Starting at the line that contains "Open the Filters dropdown menu", transcribe each line through the end of the material below, exactly and nothing else, leaving out the pictures.

### Exercise inputs
• • • • •

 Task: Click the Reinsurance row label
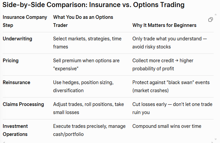click(x=16, y=82)
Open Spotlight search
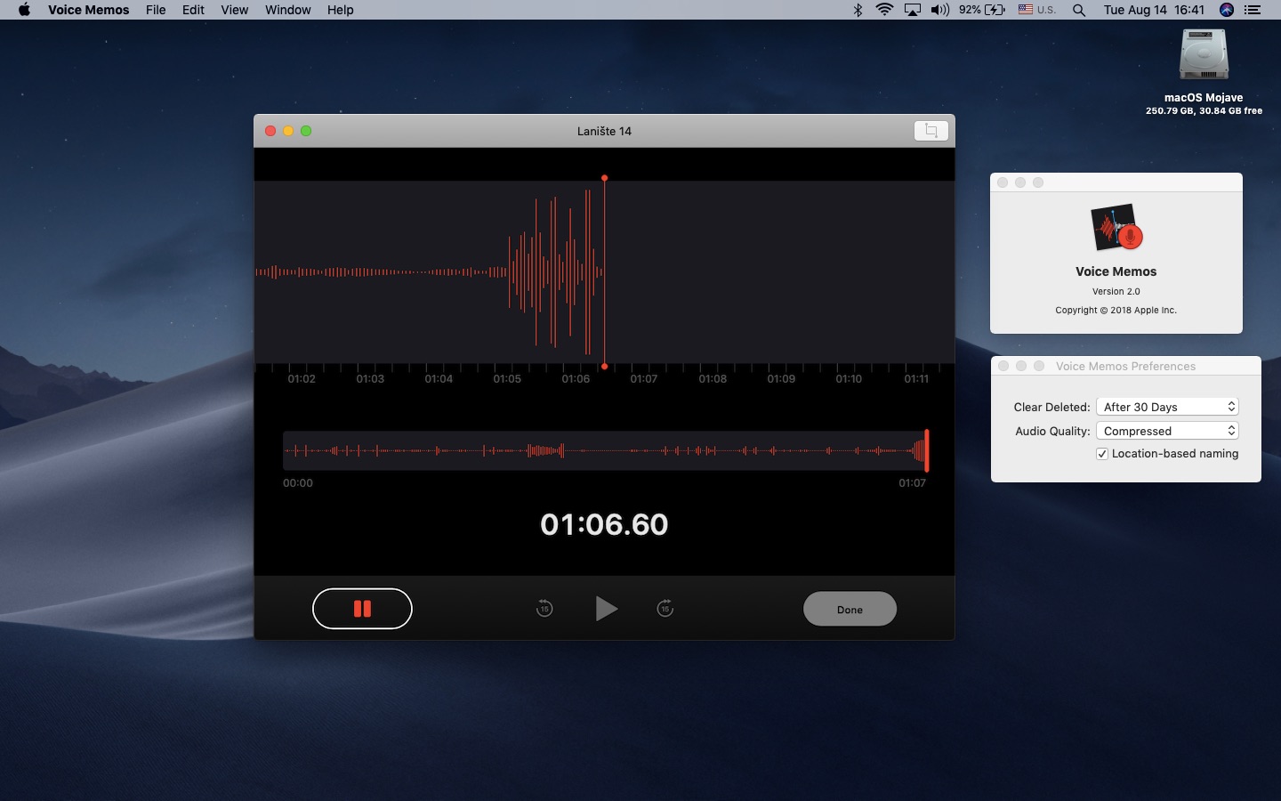This screenshot has width=1281, height=801. (1078, 10)
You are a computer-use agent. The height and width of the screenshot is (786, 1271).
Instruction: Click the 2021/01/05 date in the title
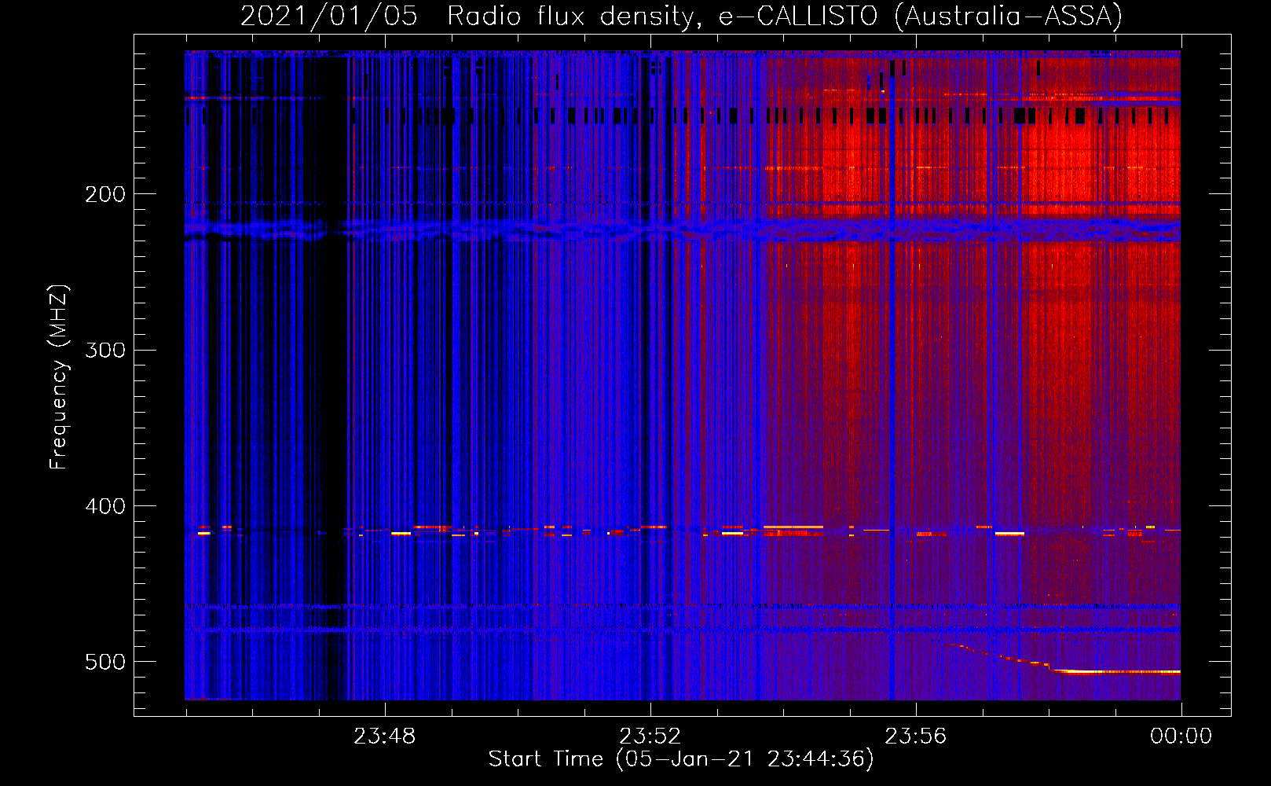point(328,17)
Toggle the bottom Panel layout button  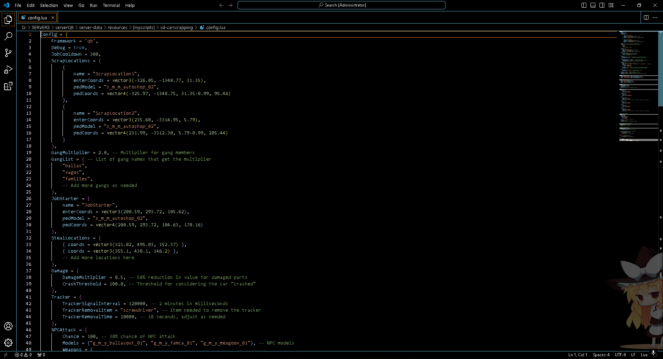593,5

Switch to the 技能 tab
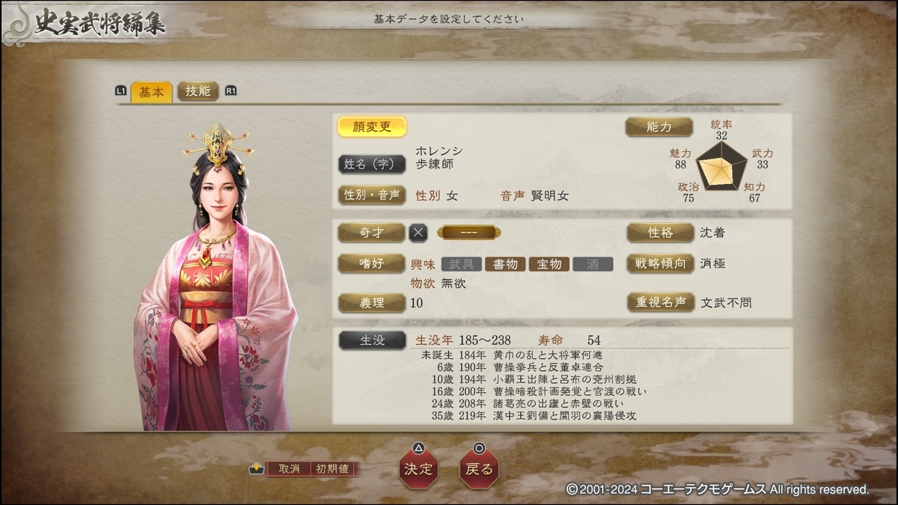pyautogui.click(x=198, y=91)
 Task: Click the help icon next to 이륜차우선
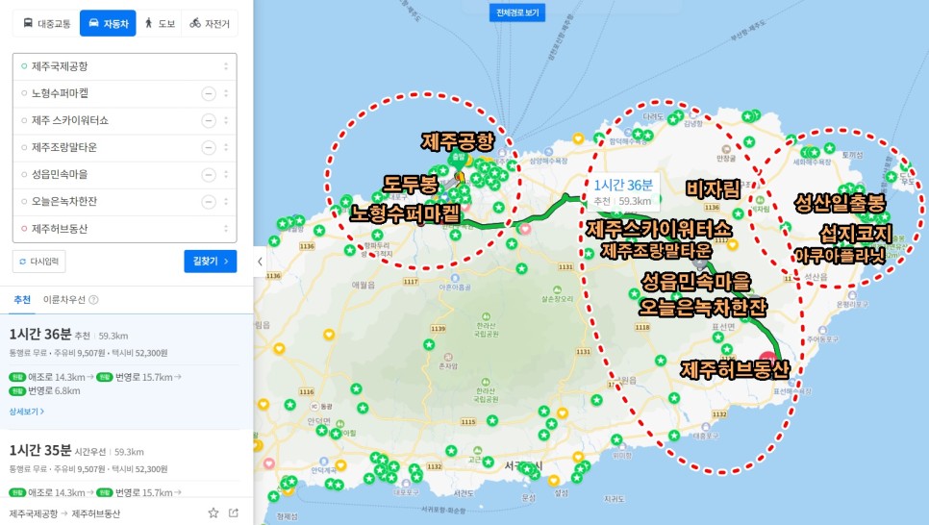[93, 300]
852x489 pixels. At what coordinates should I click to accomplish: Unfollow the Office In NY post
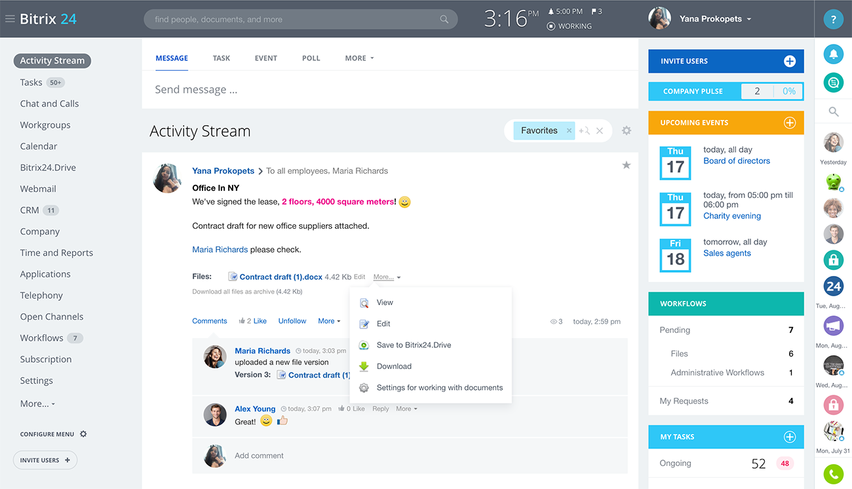point(292,321)

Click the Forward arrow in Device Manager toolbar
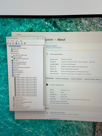(x=10, y=43)
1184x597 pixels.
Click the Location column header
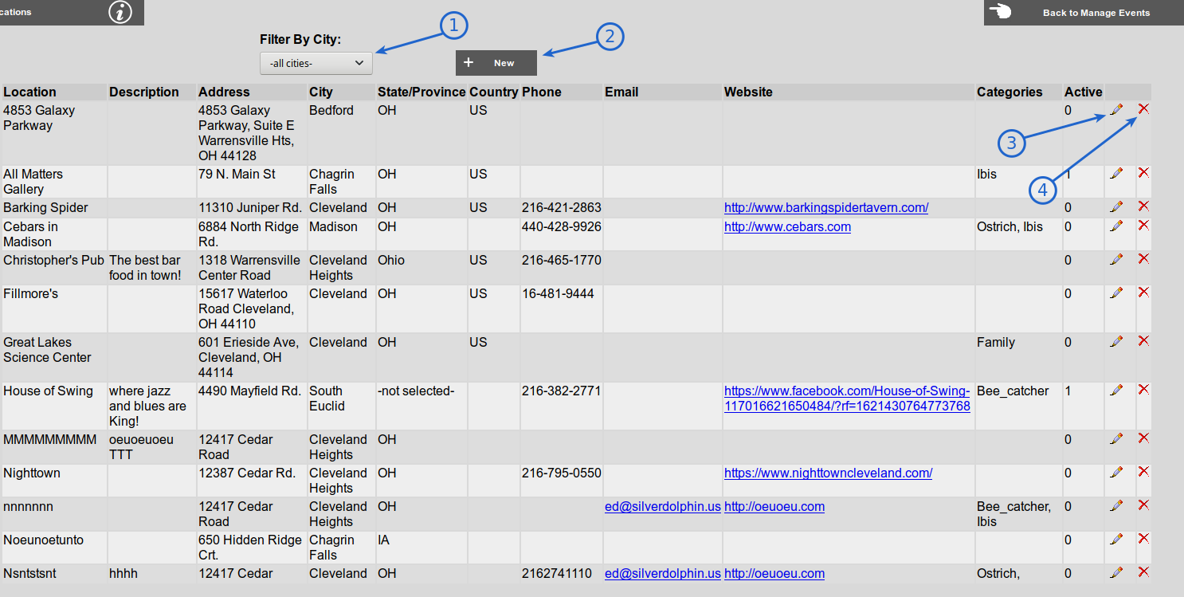click(30, 92)
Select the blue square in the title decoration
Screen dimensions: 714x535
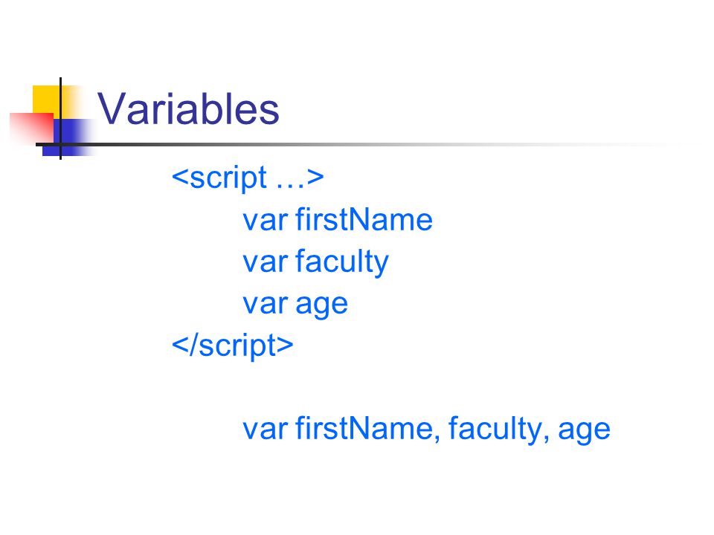(68, 137)
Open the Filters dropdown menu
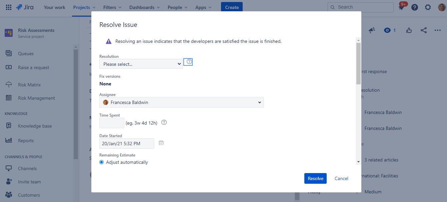Viewport: 447px width, 202px height. pos(112,7)
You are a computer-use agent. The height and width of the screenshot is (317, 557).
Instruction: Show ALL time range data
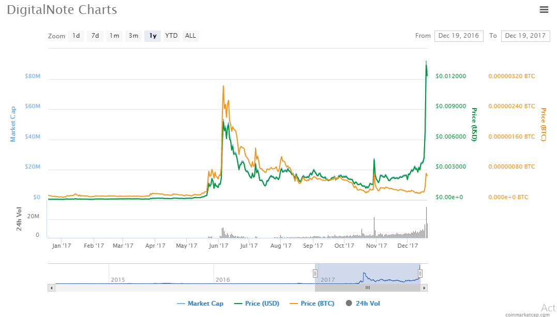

• • • • •

### Reply
Open the Filters dropdown menu
Viewport: 447px width, 202px height. pos(112,7)
You are a computer-use agent. The height and width of the screenshot is (317, 557).
Instruction: Show ALL time range data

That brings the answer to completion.